The Minotaur


Several weeks ago, I had a dream in which a man in shadows forced his hand over my mouth, slammed shut the door through which I was trying to exit and shouted in a booming, terrifying voice: “You’re WRONG!” I woke up screaming, shaking and on the verge of tears. Then I heard, almost audibly: “It’s because of the books you’re reading.”

That night, before I’d fallen asleep, I’d been reading a book by Sue Monk Kid called The Dance of the Dissonant Daughter. In the book, she talks about the story of the labyrinth and has this to say about the Minotaur at the center of the labyrinth:

“In the female psyche the Minotaur represents negative, uncivilized, masculine power… The Minotaur is the bullish, bullying, bulldozing force of patriarchy internalized in the cellar of a woman’s psyche.
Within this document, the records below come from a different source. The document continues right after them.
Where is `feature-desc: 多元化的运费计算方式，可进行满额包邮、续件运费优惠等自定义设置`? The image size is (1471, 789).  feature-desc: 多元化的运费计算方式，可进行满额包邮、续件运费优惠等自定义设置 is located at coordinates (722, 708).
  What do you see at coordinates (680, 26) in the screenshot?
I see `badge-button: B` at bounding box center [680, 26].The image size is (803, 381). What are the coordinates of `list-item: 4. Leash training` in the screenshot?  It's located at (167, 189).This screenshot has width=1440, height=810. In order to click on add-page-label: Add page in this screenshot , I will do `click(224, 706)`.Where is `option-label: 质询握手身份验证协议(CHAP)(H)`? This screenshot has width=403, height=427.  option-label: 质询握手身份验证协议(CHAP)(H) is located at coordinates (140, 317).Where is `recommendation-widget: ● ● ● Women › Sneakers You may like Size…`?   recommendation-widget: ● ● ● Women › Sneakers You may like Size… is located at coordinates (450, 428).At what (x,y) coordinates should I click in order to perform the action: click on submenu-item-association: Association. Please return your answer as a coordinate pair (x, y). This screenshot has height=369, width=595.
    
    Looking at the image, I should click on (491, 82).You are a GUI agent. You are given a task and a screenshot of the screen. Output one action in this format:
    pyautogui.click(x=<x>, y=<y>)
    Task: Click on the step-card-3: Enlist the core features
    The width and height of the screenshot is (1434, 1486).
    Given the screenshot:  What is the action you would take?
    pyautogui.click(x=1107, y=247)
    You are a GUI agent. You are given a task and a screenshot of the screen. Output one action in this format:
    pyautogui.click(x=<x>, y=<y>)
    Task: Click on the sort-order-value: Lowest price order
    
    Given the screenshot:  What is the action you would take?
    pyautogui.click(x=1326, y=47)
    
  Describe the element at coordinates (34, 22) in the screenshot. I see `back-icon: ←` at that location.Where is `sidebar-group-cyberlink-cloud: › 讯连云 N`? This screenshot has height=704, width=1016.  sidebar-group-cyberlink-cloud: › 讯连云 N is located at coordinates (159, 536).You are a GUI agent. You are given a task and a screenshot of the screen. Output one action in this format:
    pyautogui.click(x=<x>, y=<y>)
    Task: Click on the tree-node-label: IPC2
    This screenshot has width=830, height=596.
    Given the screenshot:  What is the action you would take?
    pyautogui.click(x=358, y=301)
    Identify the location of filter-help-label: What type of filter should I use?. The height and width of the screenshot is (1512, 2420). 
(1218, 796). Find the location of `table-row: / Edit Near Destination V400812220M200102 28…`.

It is a presence that works invisibly, hampering, limiting, driving, even destroying a woman’s inner and outer life. Sylvia Plath’s diary describes graphic battles with the Minotaur whom she described as an ‘inner voice,’ a ‘demon of negation.’ He would seize her, saying, ‘Oh, you can’t teach, can’t do anything. Can’t write. Can’t think.’ He robbed her of confidence, froze her into a ‘quivering jelly,’ pressured her to run away from tasks where she would be fallible and flawed.”

Not too hard to interpret the meaning of that particular dream!  I love how Plath describes how she mobilized herself to battle the Minotaur, the inner critic:

“I cannot ignore this murderous self: it is there. I smell it and feel it… When it says: you shall not sleep, you cannot teach, I shall go on anyway, knocking its nose in. Its biggest weapon is and has been the image of myself as a perfect success: in writing, teaching and living…. My demon of negation will tempt me day by day, and I’ll fight it, as something other than my essential self, which I am fighting to save.”

Anne Lamott says that all we really have to offer the world are our stories, our visions, our memories, our songs, and our truths.  She says that sharing ourselves – our true selves – with each other is the reason we were born.

“When the story of earth is told, all that will be remembered is the truth we exchanged. The vulnerable moments. The terrifying risk of love and the care we took to cultivate it. And all the rest, the distracting noises of insecurity and the flattery and the flashbulbs will flicker out like a turned-off television.”